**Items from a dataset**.
*** Begin section ***
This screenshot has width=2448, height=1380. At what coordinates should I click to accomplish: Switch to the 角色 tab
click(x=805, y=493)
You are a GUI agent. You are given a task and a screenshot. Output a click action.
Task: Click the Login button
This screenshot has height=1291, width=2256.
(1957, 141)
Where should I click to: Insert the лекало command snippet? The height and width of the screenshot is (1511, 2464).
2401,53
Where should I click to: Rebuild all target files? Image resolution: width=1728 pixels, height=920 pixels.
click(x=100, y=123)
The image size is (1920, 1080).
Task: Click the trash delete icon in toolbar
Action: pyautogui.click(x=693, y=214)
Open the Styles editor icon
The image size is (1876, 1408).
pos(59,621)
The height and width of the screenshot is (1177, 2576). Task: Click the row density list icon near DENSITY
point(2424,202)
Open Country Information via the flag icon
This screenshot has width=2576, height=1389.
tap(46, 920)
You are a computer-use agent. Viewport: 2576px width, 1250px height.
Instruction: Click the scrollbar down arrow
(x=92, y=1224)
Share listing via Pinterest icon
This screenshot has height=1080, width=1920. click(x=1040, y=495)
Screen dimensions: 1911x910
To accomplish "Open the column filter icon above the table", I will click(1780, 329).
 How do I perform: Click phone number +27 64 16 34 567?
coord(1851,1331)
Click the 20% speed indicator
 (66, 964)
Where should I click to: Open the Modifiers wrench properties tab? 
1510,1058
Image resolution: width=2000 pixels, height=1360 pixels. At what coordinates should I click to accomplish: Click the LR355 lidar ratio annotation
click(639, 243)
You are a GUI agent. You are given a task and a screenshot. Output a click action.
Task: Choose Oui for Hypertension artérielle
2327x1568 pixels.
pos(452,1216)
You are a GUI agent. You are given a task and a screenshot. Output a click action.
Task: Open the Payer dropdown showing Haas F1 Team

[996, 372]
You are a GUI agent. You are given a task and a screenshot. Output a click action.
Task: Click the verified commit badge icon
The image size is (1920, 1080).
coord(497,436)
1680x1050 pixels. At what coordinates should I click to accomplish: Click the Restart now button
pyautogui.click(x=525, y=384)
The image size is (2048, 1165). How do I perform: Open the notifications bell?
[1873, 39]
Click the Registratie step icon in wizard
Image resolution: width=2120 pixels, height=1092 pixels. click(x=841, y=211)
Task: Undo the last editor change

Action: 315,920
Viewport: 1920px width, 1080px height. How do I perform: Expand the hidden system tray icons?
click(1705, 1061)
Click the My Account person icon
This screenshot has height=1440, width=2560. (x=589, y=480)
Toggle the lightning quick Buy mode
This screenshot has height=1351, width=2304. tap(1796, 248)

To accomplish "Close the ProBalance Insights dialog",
*** End section ***
Would you restate each of the entries word for word?

This screenshot has width=2448, height=1380. At what coordinates should I click to accomplish: Switch to the 角色 tab
click(x=805, y=493)
You are a GUI agent. You are given a task and a screenshot. Output a click action.
Task: Click the Login button
This screenshot has height=1291, width=2256.
(1957, 141)
Where should I click to: Insert the лекало command snippet? The height and width of the screenshot is (1511, 2464).
2401,53
Where should I click to: Rebuild all target files? Image resolution: width=1728 pixels, height=920 pixels.
click(x=100, y=123)
The image size is (1920, 1080).
Task: Click the trash delete icon in toolbar
Action: pyautogui.click(x=693, y=214)
Open the Styles editor icon
The image size is (1876, 1408).
pos(59,621)
The height and width of the screenshot is (1177, 2576). Task: Click the row density list icon near DENSITY
point(2424,202)
Open Country Information via the flag icon
This screenshot has width=2576, height=1389.
tap(46, 920)
You are a computer-use agent. Viewport: 2576px width, 1250px height.
Instruction: Click the scrollbar down arrow
(x=92, y=1224)
Share listing via Pinterest icon
This screenshot has height=1080, width=1920. click(x=1040, y=495)
Screen dimensions: 1911x910
To accomplish "Open the column filter icon above the table", I will click(1780, 329).
 How do I perform: Click phone number +27 64 16 34 567?
coord(1851,1331)
Click the 20% speed indicator
 (66, 964)
Where should I click to: Open the Modifiers wrench properties tab? 
1510,1058
Image resolution: width=2000 pixels, height=1360 pixels. At what coordinates should I click to accomplish: Click the LR355 lidar ratio annotation
click(639, 243)
You are a GUI agent. You are given a task and a screenshot. Output a click action.
Task: Choose Oui for Hypertension artérielle
2327x1568 pixels.
pos(452,1216)
You are a GUI agent. You are given a task and a screenshot. Output a click action.
Task: Open the Payer dropdown showing Haas F1 Team

[996, 372]
You are a GUI agent. You are given a task and a screenshot. Output a click action.
Task: Click the verified commit badge icon
The image size is (1920, 1080).
coord(497,436)
1680x1050 pixels. At what coordinates should I click to accomplish: Click the Restart now button
pyautogui.click(x=525, y=384)
The image size is (2048, 1165). How do I perform: Open the notifications bell?
[1873, 39]
Click the Registratie step icon in wizard
Image resolution: width=2120 pixels, height=1092 pixels. click(x=841, y=211)
Task: Undo the last editor change

Action: 315,920
Viewport: 1920px width, 1080px height. How do I perform: Expand the hidden system tray icons?
click(1705, 1061)
Click the My Account person icon
This screenshot has height=1440, width=2560. (x=589, y=480)
Toggle the lightning quick Buy mode
This screenshot has height=1351, width=2304. tap(1796, 248)

To accomplish "Close the ProBalance Insights dialog",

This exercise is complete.